7. A method of camouflaging at least one surface of a hangar especially suitable for housing jet airplanes, comprising the steps of supporting an elongated support bar of nonlinear, nonsymmetrical configuration along the length of and to one side of a given surface to be camouflaged on said building, attaching an elongated edge of a sheet-like means to said support bar said edge having the same nonlinear, nonsymmetrical configuration as said support bar, said sheet-like means also having a topside including artificial garnish supported thereon and a bottomside, positioning said sheet-like means over said given surface with its top garnish supporting side exposed to the surrounding and diverting the exhaust gases of a jet when the jet is located within said hangar and starts up therein, said gases being diverted along an underground passageway to a remote subterranean location a substantial distance from said hangar in a way which prevents the heat from said gases within a substantial section of said passageway from being detected at ground level.
5. An assembly for camouflaging at least one surface of a building containing a heat generating apparatus, comprising an elongated support bar including a number of non-linear sections which curve in different ways to provide a non-symmetrical appearance, means for supporting said bar along the length of and adjacent to a given surface to be camouflaged, sheet-like means having a topside including artificial garnish supported thereon, a bottomside, and an elongated edge displaying substantially the same non-symmetrical configuration as said support bar, means for attaching the elongated edge of said sheet-like means to said support bar such that said sheet-like means extends over said given surface with its top garnish supporting side exposed to the surrounding and means including an underground passageway for diverting the heat from said apparatus to a remote location said underground passageway extending from said building to said remote location, at least a substantial section of said passageway being thermally insulated from ground level to prevent sufficient heat within said passageway section generated by said apparatus from being detected above ground.

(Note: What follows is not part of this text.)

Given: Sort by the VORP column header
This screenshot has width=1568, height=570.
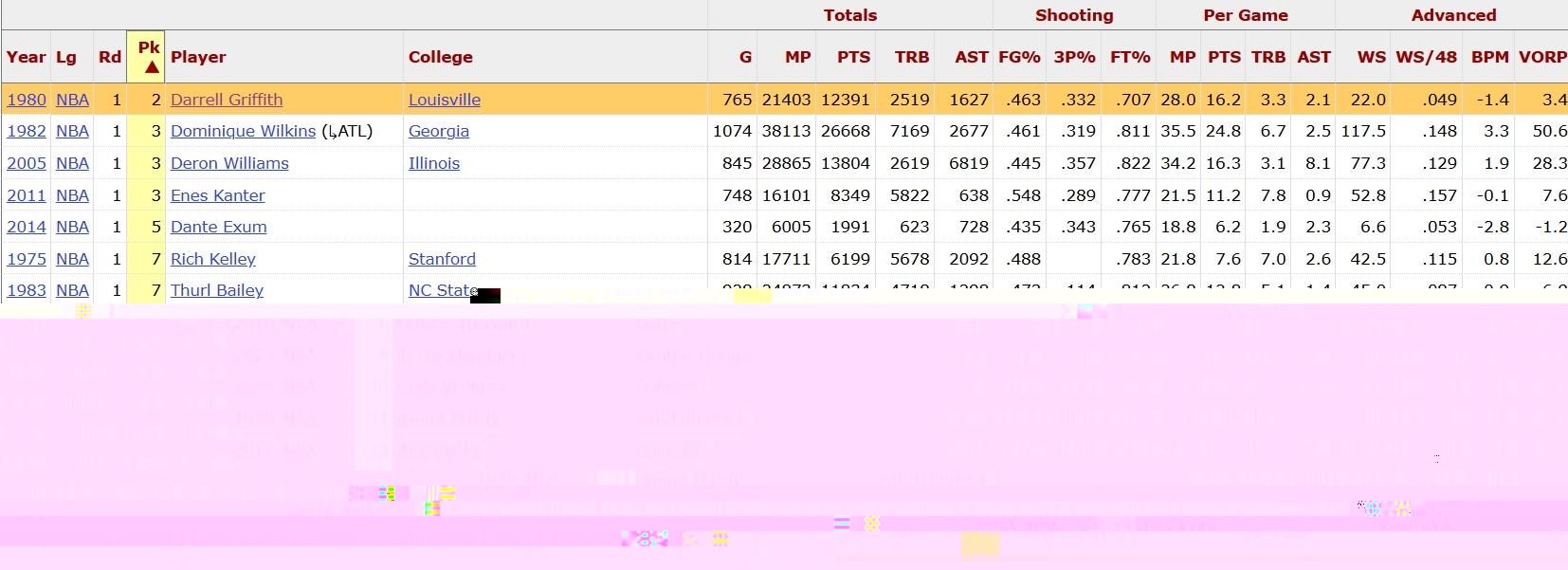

6. An assembly for camouflaging at least one surface of an airplane hangar especially suitable for jet airplanes, comprising an elongated support bar of nonlinear, nonsymmetrical configuration, means for supporting said bar along the length of and to one side of a given surface to be camouflaged, sheet-like means having a topside including artificial garnish supported thereon, a bottomside, and an elongated edge having the same nonlinear, nonsymmetrical configuration as said support bar and means for attaching the elongated edge of said sheet-like means to said support bar such that said sheet-like means extends over said given surface with its top garnish supporting side exposed to the surrounding, a second elongated support bar of nonlinear, nonsymmetrical configuration different than the configuration of said first mentioned support bar, second means for supporting said second bar along the length of and to one side of a second given area to be camouflaged, second sheet-like means having a topside including artificial garnish supported thereon, a bottomside and an elongated edge having the same nonlinear, nonsymmetrical configuration as said second support bar, means for attaching the elongated edge of said second sheet-like means to said second support bar such that said second sheet-like means extends over said second surface with its top garnish supporting side exposed to the surrounding, and means located adjacent the back end of the hangar for diverting the heated exhaust gases of a jet starting up in said hangar to a subterranean location spaced a substantial predetermined distance from said hangar and heat sink means positioned at said location for absorbing the heat from said diverted exhaust gases.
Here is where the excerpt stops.